Google should fully fund all 16 DARPA Robotics Challenge Teams! Updated (12/28/2013)

Why? because it is the right thing for Google to do!



Second reason, They own or have partial ownership in most of the top 8 teams that will get DARPA funding for the next years competition. I have to ask Google "If you are backing those teams do they really need money from DARPA?" I thought we had a huge federal deficit by the way?




Third reason, If Google is truly about advancement, innovation and research into robotics then funding all 16 teams will show Google's commitment to the field of Robotics. 



Fourth reason, A rescue robot would be a great contribution to mankind. Should Google be the only company that can build them? The more robots and different types of rescue robots the better for everyone. We need to increase access not decrease access to this technology. 




Finally, I am calling out Google to do the right thing! Do not limit research to only your hand picked teams. You can reach your goal of creating a true rescue robot if you have more not less teams working on the project!


I am going to post my response to questions that I am getting about this post here:

"Naive maybe but why is Google taking public (DARPA grant) money to pay for its research and development? Yes, they did a good job of buying all the right companies. Most of the funded teams , top 8 use Google robots or are owned by Google. The question that I am asking is why does Google need grant money for research and develop? Most of the unfunded teams are universities that need grants to continue thier research. Are you saying that Google needs grant money to continue its research? "

"I have yet to see where Google has pledged that all research done with public money will be opened sourced? I think they should at least pledge that ."

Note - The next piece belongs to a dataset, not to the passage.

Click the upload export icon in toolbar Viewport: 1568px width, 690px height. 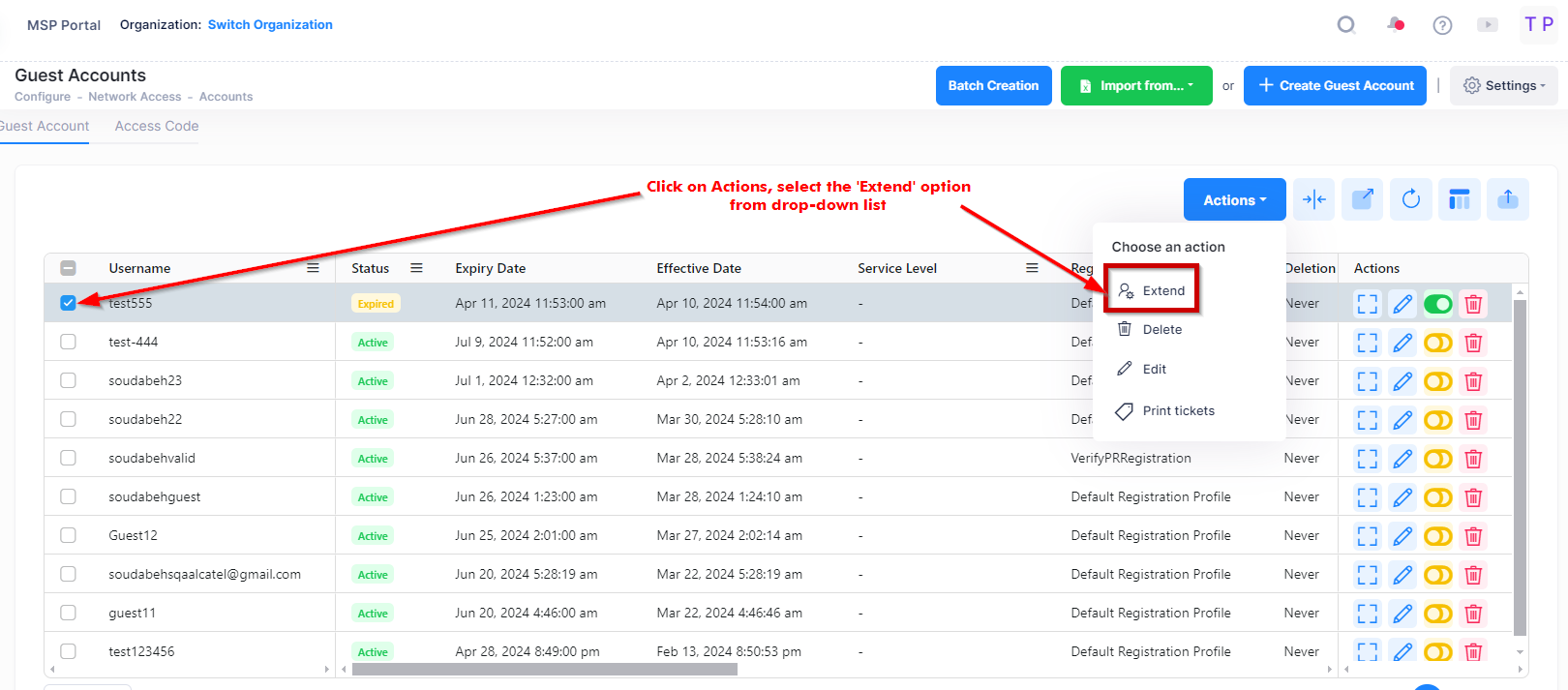[x=1507, y=199]
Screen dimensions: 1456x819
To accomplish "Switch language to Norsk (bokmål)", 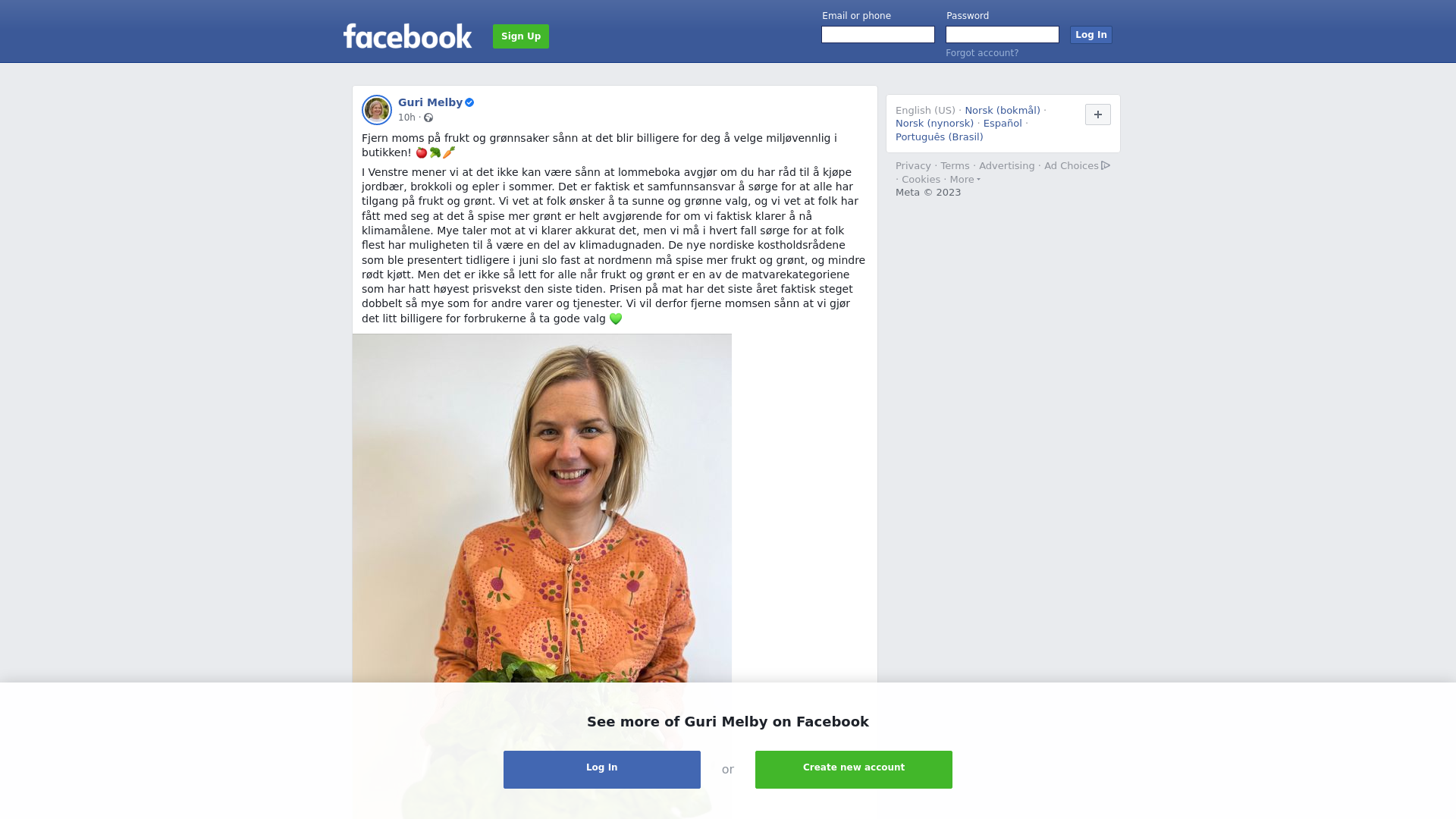I will tap(1003, 111).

"I fear that Google is trying to horde all of the grant money not because they need it but because they are trying to limit competition. Lack of competition could lead to a limited supply and a expensive Google rescue robot. Who would that hurt? The same people who are funding Google's research. So what better way to dismiss these fears than to fund every team so they can compete next year and then let the best robot win? Do we want the best robots setting at home next year because the team does not have the money to go to the contest?"

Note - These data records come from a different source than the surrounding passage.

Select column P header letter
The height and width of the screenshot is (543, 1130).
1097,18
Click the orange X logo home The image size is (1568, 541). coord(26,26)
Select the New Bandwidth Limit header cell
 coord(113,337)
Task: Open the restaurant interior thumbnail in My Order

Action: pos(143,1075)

"The DRC challenge is to build a robot to save lives. So my question to you is what is the best way to do this? Limit teams and the competition to only Google teams or to open it up to as many teams as possible? "

"The purpose of the DRC challenge was to get as many companies, universities and individuals involved in research and development in the filed of robotics and in developing a rescue robot. It was not setup to fund one companies research only?"

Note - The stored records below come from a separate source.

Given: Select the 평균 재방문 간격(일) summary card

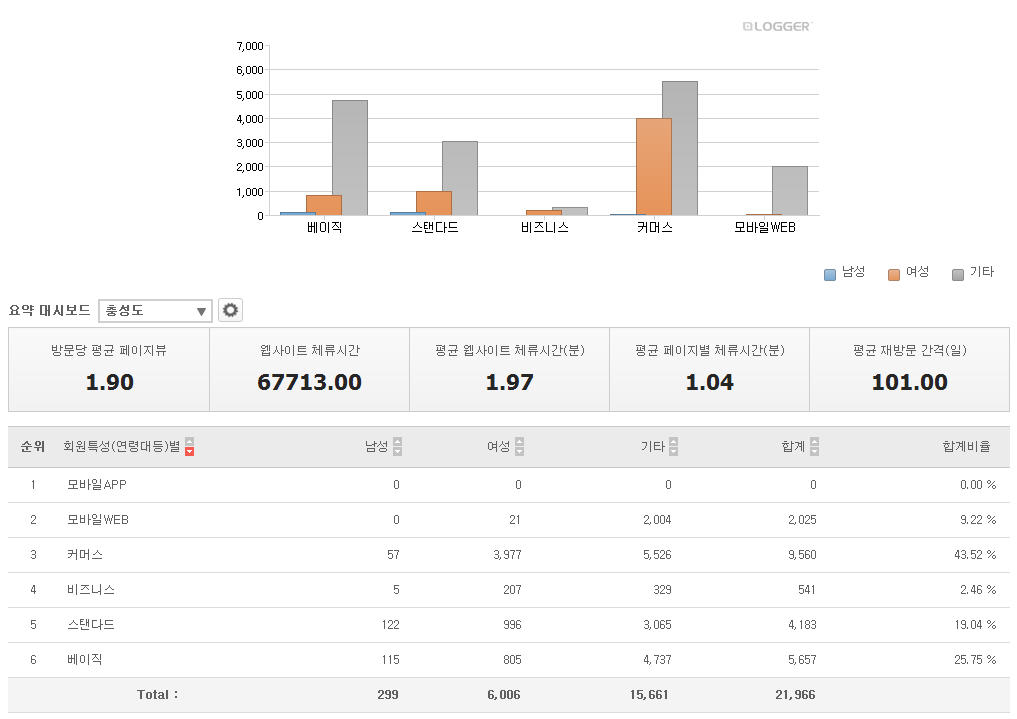Looking at the screenshot, I should tap(909, 369).
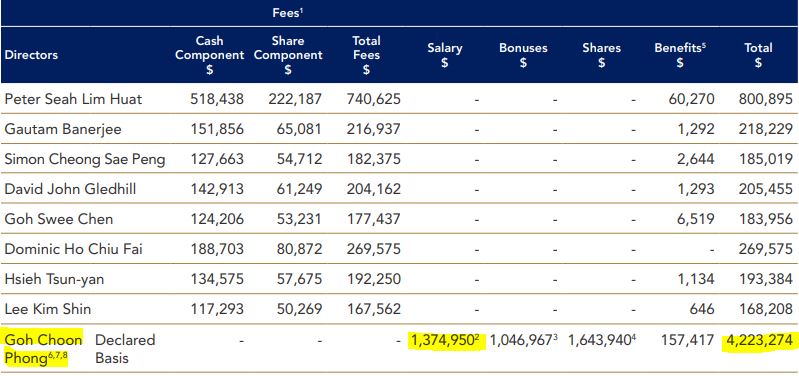The height and width of the screenshot is (376, 799).
Task: Click the Benefits column header
Action: click(680, 55)
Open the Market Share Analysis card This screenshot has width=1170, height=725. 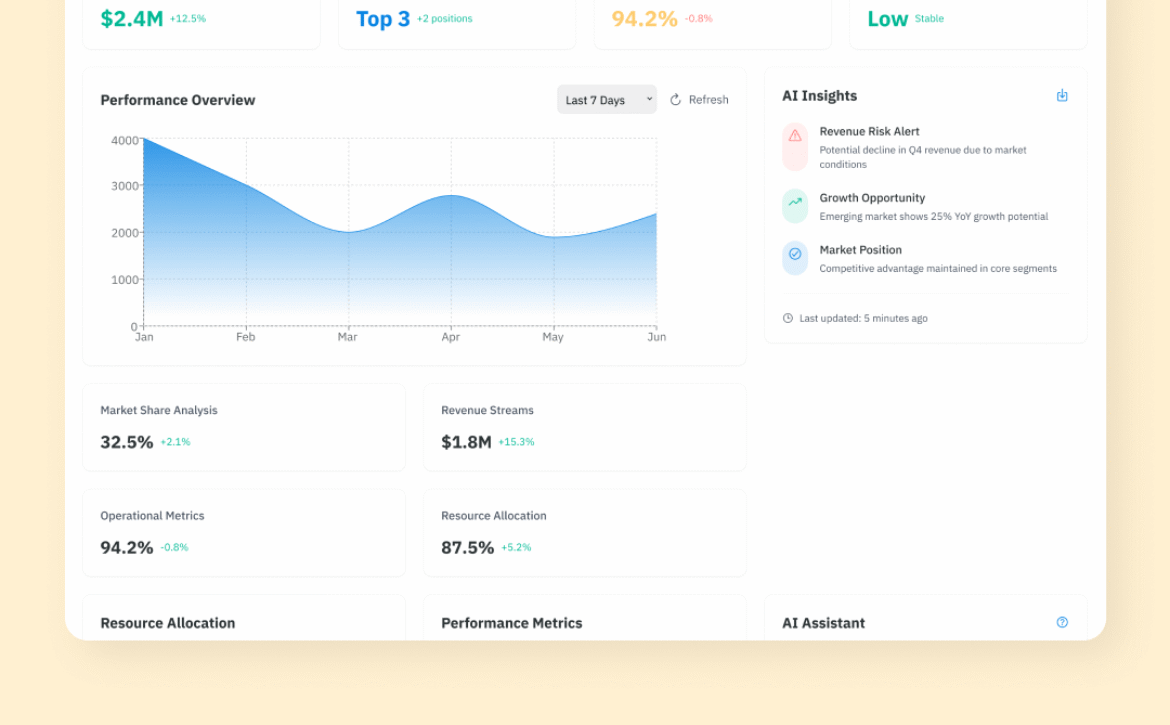(244, 427)
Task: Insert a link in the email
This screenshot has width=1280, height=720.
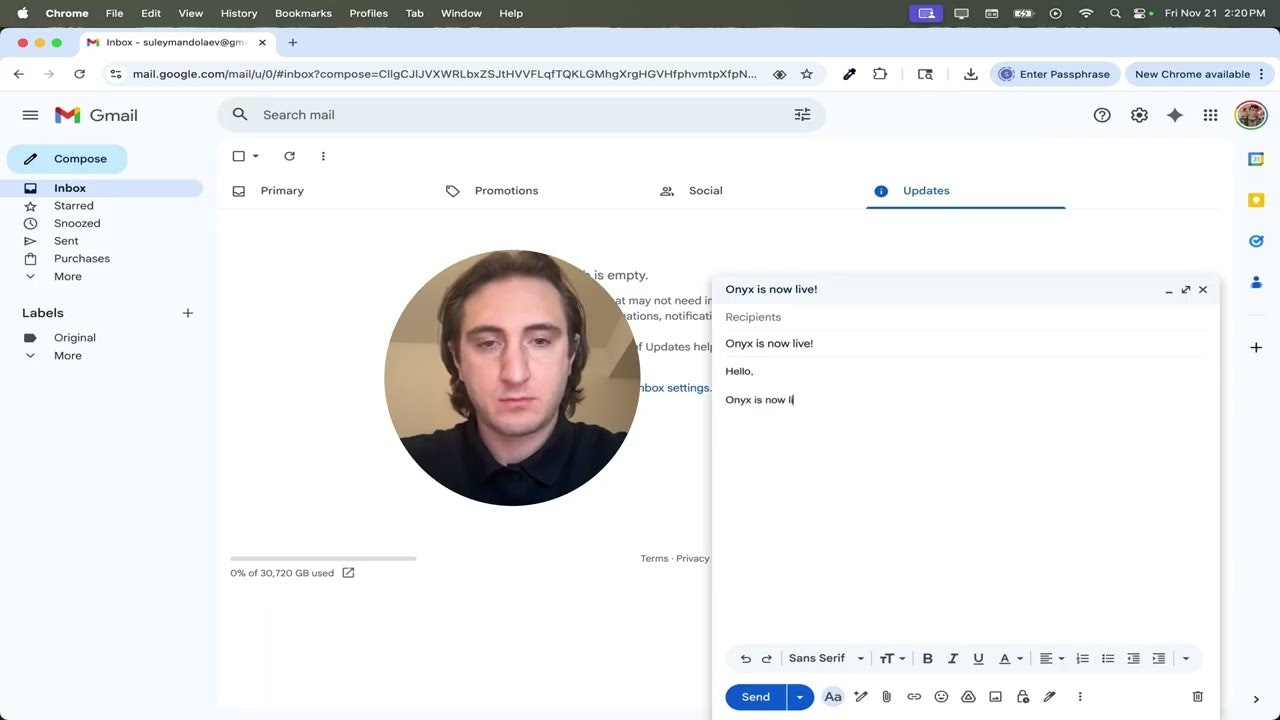Action: (914, 697)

Press release about the DRC Challenge from DARPA.

I found this interesting!

"After two days of competition, DARPA selected eight teams to receive up to $1 million in funding to continue their work. The scores, out of a total of 32 points, were:

27 points: SCHAFT (SCHAFT, Inc., Tokyo, Japan)
20 points: IHMC Robotics (Florida Institute for Human & Machine Cognition, Pensacola, Fla.)
18 points: Tartan Rescue (Carnegie Mellon University, National Robotics Engineering Center, Pittsburgh, Pa.)
16 points: Team MIT (Massachusetts Institute of Technology, Computer Science and Artificial Intelligence Laboratory, Boston, Mass.)
14 points: RoboSimian (NASA Jet Propulsion Laboratory (JPL), Los Angeles, Calif.)
11 points: Team TRACLabs (TRACLabs, Inc., Webster, Tex.)
11 points: WPI Robotics Engineering C-Squad (Worcester Polytechnic Institute, Worcester, Mass.)
9 points: Team Trooper (Lockheed Martin Advanced Technology Laboratories, Cherry Hill, N.J.)"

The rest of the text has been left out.